A senior figure in the party whose departure from Chancellor Olaf Scholz's coalition three weeks ago put Germany on the road to an early election resigned Friday in a furor over an internal document discussing how the party could leave the government, a presentation whose title referred to “D-Day.”
Bijan Djir-Sarai of the pro-business Free Democrats said he was quitting as general secretary, the official responsible for day-to-day political strategy and election planning. He said he was “taking the political responsibility in order to head off damage to my credibility and that of the Free Democrats.”
The affair threatens to complicate further the Free Democrats' campaign for an election in which polls already suggest they risk falling short of the 5% support needed to keep any seats in parliament.
Scholz fired Christian Lindner, the Free Democrats' leader, as finance minister on Nov. 6 as a long-running dispute in his three-party coalition over how to revitalize Germany's stagnant economy came to a head. The Free Democrats quit the government, leaving Scholz without a parliamentary majority.
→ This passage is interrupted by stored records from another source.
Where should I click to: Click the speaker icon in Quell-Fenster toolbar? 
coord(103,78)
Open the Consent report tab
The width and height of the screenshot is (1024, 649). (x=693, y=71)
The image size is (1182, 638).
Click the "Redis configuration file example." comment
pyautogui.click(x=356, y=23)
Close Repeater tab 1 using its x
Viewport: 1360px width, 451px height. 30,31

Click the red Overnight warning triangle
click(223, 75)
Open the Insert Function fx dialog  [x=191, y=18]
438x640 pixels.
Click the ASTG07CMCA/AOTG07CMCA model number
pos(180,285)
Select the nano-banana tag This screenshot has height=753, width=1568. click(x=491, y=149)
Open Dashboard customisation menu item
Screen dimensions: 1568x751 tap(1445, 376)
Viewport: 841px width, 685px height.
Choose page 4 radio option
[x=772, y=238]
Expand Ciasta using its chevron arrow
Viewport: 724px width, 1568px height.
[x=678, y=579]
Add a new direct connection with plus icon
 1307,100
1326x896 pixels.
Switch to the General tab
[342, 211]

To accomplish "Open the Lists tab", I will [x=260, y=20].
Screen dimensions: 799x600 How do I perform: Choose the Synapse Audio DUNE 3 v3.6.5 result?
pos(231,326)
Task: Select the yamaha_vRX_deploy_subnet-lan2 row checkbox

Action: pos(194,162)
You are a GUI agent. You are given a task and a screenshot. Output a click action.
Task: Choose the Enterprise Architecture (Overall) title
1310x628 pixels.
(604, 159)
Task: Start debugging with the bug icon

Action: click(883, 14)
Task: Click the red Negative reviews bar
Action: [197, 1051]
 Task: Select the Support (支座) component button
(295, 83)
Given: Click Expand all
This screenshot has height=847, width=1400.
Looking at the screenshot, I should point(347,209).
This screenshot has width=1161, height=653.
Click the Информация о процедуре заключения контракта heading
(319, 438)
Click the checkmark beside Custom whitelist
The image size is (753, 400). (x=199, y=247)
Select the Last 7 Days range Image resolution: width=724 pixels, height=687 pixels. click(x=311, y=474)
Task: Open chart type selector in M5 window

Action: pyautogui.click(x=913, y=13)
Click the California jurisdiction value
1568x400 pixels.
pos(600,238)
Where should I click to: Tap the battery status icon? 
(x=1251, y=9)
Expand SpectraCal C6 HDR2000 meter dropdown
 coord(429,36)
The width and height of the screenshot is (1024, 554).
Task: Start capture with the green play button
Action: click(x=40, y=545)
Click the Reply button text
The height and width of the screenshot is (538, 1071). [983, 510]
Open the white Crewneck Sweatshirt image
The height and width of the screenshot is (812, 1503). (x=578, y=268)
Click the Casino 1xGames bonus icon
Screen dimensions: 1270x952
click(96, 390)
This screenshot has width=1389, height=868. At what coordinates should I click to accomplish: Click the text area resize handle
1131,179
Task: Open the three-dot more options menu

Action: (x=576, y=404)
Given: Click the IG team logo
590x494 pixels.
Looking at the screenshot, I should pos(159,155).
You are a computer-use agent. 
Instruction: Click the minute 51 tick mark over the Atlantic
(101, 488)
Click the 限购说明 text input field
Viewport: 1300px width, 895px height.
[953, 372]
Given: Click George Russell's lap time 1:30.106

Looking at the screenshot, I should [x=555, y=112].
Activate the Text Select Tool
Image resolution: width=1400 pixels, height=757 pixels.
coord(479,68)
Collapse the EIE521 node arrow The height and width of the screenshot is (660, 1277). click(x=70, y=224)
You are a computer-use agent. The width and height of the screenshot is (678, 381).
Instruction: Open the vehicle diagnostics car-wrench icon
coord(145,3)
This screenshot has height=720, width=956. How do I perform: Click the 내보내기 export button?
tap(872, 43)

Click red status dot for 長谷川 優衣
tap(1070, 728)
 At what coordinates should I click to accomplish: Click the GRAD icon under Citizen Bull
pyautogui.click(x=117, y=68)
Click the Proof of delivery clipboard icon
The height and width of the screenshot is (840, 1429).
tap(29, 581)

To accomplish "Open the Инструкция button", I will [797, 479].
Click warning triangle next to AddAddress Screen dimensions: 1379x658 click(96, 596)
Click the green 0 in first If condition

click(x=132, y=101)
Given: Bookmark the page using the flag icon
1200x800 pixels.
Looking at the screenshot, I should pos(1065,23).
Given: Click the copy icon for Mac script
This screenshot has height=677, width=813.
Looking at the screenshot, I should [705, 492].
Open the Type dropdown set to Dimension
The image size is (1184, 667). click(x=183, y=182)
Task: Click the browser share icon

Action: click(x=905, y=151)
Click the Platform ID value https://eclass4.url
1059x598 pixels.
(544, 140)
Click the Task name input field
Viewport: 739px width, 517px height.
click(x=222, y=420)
Scholz plans to call a confidence vote on Dec. 16. He is expected to lose, paving the way for an election on Feb. 23.
Scholz and Lindner have traded blame for the collapse of the coalition, a combination of the chancellor's center-left Social Democrats, the environmentalist Greens and the Free Democrats that had long been notorious for infighting.
After the coalition collapsed, German media reported on an internal strategy document which they said set out plans by the Free Democrats to end the government. On Nov. 18, Djir-Sarai denied that the term “D-Day” — a reference to the Allied landings in France in 1944 that helped liberate Europe from Nazi Germany's rule — had been used.
But on Thursday, the Free Democrats released what they said was a working document drawn up by a lower-level official on questions of how the party could communicate a possible departure from the government. It is headed “D-Day process scenario and measures” and contains a reference to the “beginning of the open battle” as one stage in the communication effort.
That language drew criticism even from within the party.
Djir-Sarai said in his brief resignation statement that he had not known of the internal document at the time of his denial and had unwittingly given false information. He apologized.
The party said the paper was first drawn up on Oct. 24 and was last updated on Nov. 5, the version it released.